## CHALLENGE
Render every line of the records below as a Markdown table with the columns "Row" and "Record line". Number the rows in order and leave out blank lines.

## DATA LINES

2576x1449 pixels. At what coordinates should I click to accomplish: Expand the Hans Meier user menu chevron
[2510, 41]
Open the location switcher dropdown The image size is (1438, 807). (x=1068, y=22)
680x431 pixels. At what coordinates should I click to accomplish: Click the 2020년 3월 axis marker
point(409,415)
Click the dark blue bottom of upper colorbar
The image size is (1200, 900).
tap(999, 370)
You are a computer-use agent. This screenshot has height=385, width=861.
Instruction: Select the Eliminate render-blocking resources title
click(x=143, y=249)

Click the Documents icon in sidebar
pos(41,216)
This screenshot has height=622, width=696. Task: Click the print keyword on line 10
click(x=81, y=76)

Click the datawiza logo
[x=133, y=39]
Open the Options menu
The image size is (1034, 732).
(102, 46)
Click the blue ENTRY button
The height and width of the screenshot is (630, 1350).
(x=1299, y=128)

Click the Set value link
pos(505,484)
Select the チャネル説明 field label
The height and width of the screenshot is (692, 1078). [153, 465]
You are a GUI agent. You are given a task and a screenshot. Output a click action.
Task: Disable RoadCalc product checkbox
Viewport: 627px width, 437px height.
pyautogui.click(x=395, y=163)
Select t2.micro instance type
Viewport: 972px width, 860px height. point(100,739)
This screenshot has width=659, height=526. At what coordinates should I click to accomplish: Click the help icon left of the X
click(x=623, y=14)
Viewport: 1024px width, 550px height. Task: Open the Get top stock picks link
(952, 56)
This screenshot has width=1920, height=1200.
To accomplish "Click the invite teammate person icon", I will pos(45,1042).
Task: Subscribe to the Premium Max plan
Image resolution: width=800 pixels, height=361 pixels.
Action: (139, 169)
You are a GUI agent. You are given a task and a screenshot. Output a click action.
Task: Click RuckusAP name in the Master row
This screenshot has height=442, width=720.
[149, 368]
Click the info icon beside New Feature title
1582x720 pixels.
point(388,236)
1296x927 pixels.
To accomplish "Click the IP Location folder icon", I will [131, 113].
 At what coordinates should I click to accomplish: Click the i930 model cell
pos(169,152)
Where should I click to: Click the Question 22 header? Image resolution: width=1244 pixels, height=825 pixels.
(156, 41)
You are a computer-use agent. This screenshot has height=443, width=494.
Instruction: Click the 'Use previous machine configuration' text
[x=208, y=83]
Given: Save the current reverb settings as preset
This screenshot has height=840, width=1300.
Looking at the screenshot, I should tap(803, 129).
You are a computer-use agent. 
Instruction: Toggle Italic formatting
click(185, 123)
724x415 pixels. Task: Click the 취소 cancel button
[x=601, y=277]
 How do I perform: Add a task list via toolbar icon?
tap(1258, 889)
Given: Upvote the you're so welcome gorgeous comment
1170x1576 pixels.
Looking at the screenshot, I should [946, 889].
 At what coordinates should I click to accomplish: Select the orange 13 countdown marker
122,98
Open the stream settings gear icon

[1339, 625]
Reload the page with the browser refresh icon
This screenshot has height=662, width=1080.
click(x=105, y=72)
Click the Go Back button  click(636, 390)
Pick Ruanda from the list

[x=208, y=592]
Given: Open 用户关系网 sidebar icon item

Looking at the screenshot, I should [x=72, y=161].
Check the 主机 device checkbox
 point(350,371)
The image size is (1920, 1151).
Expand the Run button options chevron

## RIGHT ANSWER
| Row | Record line |
|---|---|
| 1 | 2576x1449 pixels. At what coordinates should I click to accomplish: Expand the Hans Meier user menu chevron |
| 2 | [2510, 41] |
| 3 | Open the location switcher dropdown The image size is (1438, 807). (x=1068, y=22) |
| 4 | 680x431 pixels. At what coordinates should I click to accomplish: Click the 2020년 3월 axis marker |
| 5 | point(409,415) |
| 6 | Click the dark blue bottom of upper colorbar |
| 7 | The image size is (1200, 900). |
| 8 | tap(999, 370) |
| 9 | You are a computer-use agent. This screenshot has height=385, width=861. |
| 10 | Instruction: Select the Eliminate render-blocking resources title |
| 11 | click(x=143, y=249) |
| 12 | Click the Documents icon in sidebar |
| 13 | pos(41,216) |
| 14 | This screenshot has height=622, width=696. Task: Click the print keyword on line 10 |
| 15 | click(x=81, y=76) |
| 16 | Click the datawiza logo |
| 17 | [x=133, y=39] |
| 18 | Open the Options menu |
| 19 | The image size is (1034, 732). |
| 20 | (102, 46) |
| 21 | Click the blue ENTRY button |
| 22 | The height and width of the screenshot is (630, 1350). |
| 23 | (x=1299, y=128) |
| 24 | Click the Set value link |
| 25 | pos(505,484) |
| 26 | Select the チャネル説明 field label |
| 27 | The height and width of the screenshot is (692, 1078). [153, 465] |
| 28 | You are a GUI agent. You are given a task and a screenshot. Output a click action. |
| 29 | Task: Disable RoadCalc product checkbox |
| 30 | Viewport: 627px width, 437px height. |
| 31 | pyautogui.click(x=395, y=163) |
| 32 | Select t2.micro instance type |
| 33 | Viewport: 972px width, 860px height. point(100,739) |
| 34 | This screenshot has width=659, height=526. At what coordinates should I click to accomplish: Click the help icon left of the X |
| 35 | click(x=623, y=14) |
| 36 | Viewport: 1024px width, 550px height. Task: Open the Get top stock picks link |
| 37 | (952, 56) |
| 38 | This screenshot has width=1920, height=1200. |
| 39 | To accomplish "Click the invite teammate person icon", I will pos(45,1042). |
| 40 | Task: Subscribe to the Premium Max plan |
| 41 | Image resolution: width=800 pixels, height=361 pixels. |
| 42 | Action: (139, 169) |
| 43 | You are a GUI agent. You are given a task and a screenshot. Output a click action. |
| 44 | Task: Click RuckusAP name in the Master row |
| 45 | This screenshot has height=442, width=720. |
| 46 | [149, 368] |
| 47 | Click the info icon beside New Feature title |
| 48 | 1582x720 pixels. |
| 49 | point(388,236) |
| 50 | 1296x927 pixels. |
| 51 | To accomplish "Click the IP Location folder icon", I will [131, 113]. |
| 52 |  At what coordinates should I click to accomplish: Click the i930 model cell |
| 53 | pos(169,152) |
| 54 | Where should I click to: Click the Question 22 header? Image resolution: width=1244 pixels, height=825 pixels. |
| 55 | (156, 41) |
| 56 | You are a computer-use agent. This screenshot has height=443, width=494. |
| 57 | Instruction: Click the 'Use previous machine configuration' text |
| 58 | [x=208, y=83] |
| 59 | Given: Save the current reverb settings as preset |
| 60 | This screenshot has height=840, width=1300. |
| 61 | Looking at the screenshot, I should tap(803, 129). |
| 62 | You are a computer-use agent.  |
| 63 | Instruction: Toggle Italic formatting |
| 64 | click(185, 123) |
| 65 | 724x415 pixels. Task: Click the 취소 cancel button |
| 66 | [x=601, y=277] |
| 67 |  How do I perform: Add a task list via toolbar icon? |
| 68 | tap(1258, 889) |
| 69 | Given: Upvote the you're so welcome gorgeous comment |
| 70 | 1170x1576 pixels. |
| 71 | Looking at the screenshot, I should [946, 889]. |
| 72 |  At what coordinates should I click to accomplish: Select the orange 13 countdown marker |
| 73 | 122,98 |
| 74 | Open the stream settings gear icon |
| 75 | [1339, 625] |
| 76 | Reload the page with the browser refresh icon |
| 77 | This screenshot has height=662, width=1080. |
| 78 | click(x=105, y=72) |
| 79 | Click the Go Back button  click(636, 390) |
| 80 | Pick Ruanda from the list |
| 81 | [x=208, y=592] |
| 82 | Given: Open 用户关系网 sidebar icon item |
| 83 | Looking at the screenshot, I should [x=72, y=161]. |
| 84 | Check the 主机 device checkbox |
| 85 |  point(350,371) |
| 86 | The image size is (1920, 1151). |
| 87 | Expand the Run button options chevron |